RECORDS FOR THE TASK ->

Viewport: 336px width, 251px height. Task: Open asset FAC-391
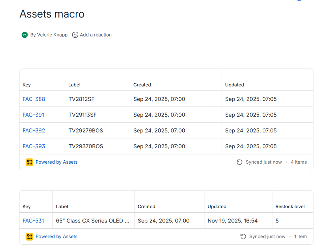click(33, 115)
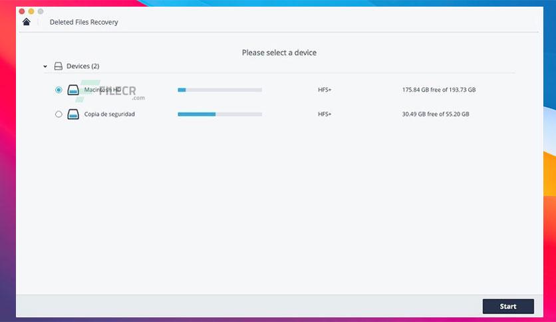The height and width of the screenshot is (322, 556).
Task: Click the Copia de seguridad usage bar
Action: pyautogui.click(x=220, y=114)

BRIEF -> Copy out every line of the listing above verbatim and omit the pictures from your output.

SOLUTION TO THE EXERCISE ->
Viewport: 336px width, 251px height. Task: Open asset FAC-391
click(33, 115)
The height and width of the screenshot is (322, 556).
Task: Click the Copia de seguridad usage bar
Action: pyautogui.click(x=220, y=114)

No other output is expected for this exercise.